Quotes Tagged "korea"
I saw exactly one picture of Marx and one of Lenin in my whole stay, but it's been a long time since ideology had anything to do with it. Not without cunning, Fat Man and Little Boy gradually mutated the whole state belief system into a debased form of Confucianism, in which traditional ancestor worship and respect for order become blended with extreme nationalism and xenophobia. Near the southernmost city of Kaesong, captured by the North in 1951, I was taken to see the beautifully preserved tombs of King and Queen Kongmin. Their significance in F.M.-L.B. cosmology is that they reigned over a then unified Korea in the 14th century, and that they were Confucian and dynastic and left many lavish memorials to themselves. The tombs are built on one hillside, and legend has it that the king sent one of his courtiers to pick the site. Second-guessing his underling, he then climbed the opposite hill. He gave instructions that if the chosen site did not please him he would wave his white handkerchief. On this signal, the courtier was to be slain. The king actually found that the site was ideal. But it was a warm day and he forgetfully mopped his brow with the white handkerchief. On coming downhill he was confronted with the courtier's fresh cadaver and exclaimed, 'Oh dear.' And ever since, my escorts told me, the opposite peak has been known as 'Oh Dear Hill.' I thought this was a perfect illustration of the caprice and cruelty of absolute leadership, and began to phrase a little pun about Kim Jong Il being the 'Oh Dear Leader,' but it died on my lips.

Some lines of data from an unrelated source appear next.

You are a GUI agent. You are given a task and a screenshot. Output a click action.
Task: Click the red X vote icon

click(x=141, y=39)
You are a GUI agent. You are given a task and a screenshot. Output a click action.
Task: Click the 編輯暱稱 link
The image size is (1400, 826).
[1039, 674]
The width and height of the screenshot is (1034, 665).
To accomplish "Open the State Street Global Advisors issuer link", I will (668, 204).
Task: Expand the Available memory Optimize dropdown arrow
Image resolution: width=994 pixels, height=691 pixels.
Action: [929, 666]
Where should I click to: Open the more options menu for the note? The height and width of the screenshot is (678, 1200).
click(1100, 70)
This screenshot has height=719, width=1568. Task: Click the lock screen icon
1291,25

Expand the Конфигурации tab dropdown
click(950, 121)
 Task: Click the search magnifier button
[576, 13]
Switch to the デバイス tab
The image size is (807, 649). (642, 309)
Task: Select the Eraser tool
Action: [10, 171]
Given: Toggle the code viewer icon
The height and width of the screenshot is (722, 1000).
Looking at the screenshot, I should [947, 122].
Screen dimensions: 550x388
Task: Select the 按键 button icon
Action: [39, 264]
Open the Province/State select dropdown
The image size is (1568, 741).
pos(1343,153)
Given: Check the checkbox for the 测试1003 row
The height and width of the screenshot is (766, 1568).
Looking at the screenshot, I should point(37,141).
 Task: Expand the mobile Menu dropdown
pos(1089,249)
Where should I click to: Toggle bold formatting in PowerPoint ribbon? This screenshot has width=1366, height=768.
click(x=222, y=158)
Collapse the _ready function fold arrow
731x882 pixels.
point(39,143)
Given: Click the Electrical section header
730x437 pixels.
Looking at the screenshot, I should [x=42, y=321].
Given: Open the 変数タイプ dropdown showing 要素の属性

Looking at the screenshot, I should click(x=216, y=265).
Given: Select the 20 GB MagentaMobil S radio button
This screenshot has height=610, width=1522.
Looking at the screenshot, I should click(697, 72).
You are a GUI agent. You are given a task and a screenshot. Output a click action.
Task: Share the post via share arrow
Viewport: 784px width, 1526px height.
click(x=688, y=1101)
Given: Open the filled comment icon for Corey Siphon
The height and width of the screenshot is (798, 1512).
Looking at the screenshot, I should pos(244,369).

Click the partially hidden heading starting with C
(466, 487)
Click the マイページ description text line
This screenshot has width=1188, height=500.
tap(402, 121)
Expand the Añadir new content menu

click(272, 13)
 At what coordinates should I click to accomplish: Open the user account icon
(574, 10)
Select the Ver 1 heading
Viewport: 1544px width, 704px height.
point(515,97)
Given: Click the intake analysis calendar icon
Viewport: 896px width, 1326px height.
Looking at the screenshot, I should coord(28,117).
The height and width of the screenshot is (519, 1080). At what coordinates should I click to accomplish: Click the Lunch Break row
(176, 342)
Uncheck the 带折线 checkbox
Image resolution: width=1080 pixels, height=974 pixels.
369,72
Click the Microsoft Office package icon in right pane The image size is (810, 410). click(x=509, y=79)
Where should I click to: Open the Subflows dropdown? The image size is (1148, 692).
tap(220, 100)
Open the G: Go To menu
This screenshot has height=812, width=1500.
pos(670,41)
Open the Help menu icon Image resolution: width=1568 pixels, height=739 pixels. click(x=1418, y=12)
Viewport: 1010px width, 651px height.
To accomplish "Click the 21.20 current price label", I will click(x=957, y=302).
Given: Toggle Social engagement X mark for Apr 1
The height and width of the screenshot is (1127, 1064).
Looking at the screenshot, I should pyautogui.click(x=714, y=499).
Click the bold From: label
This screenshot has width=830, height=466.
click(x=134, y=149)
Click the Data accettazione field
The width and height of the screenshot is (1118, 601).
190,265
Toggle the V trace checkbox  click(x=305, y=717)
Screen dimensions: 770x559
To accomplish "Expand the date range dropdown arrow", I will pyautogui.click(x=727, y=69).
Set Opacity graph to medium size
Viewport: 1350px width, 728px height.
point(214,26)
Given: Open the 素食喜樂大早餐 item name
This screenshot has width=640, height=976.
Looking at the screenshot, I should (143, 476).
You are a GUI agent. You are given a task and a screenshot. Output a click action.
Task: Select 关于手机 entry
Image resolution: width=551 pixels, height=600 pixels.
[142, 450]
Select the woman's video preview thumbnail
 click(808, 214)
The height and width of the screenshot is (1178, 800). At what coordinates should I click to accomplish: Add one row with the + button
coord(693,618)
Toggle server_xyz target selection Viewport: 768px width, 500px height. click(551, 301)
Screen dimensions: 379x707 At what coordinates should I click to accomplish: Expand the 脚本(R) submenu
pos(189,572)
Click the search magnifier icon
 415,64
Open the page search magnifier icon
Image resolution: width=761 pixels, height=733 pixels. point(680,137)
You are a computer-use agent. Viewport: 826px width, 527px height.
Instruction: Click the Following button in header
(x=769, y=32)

Every day the same things came up; the work was never done, and the tedium of it began to weigh on me. Part of what made English a difficult subject for Korean students was the lack of a more active principle in their learning. They were accustomed to receiving, recording, and memorizing. That's the Confucian mode. As a student, you're not supposed to question a teacher; you should avoid asking for explanations because that might reveal a lack of knowledge, which can be seen as an insult to the teacher's efforts. You don't have an open, free exchange with teachers as we often have here in the West. And further, under this design, a student doesn't do much in the way of improvisation or interpretation. This approach might work well for some pursuits, may even be preferred--indeed, I was often amazed by the way Koreans learned crafts and skills, everything from basketball to calligraphy, for example, by methodically studying and reproducing a defined set of steps (a BBC report explained how the North Korean leader Kim Jong Il had his minions rigorously study the pizza-making techniques used by Italian chefs so that he could get a good pie at home, even as thousands of his subjects starved)--but foreign-language learning, the actual speaking component most of all, has to be more spontaneous and less rigid. We all saw this played out before our eyes and quickly discerned the problem. A student cannot hope to sit in a class and have a language handed over to him on sheets of paper.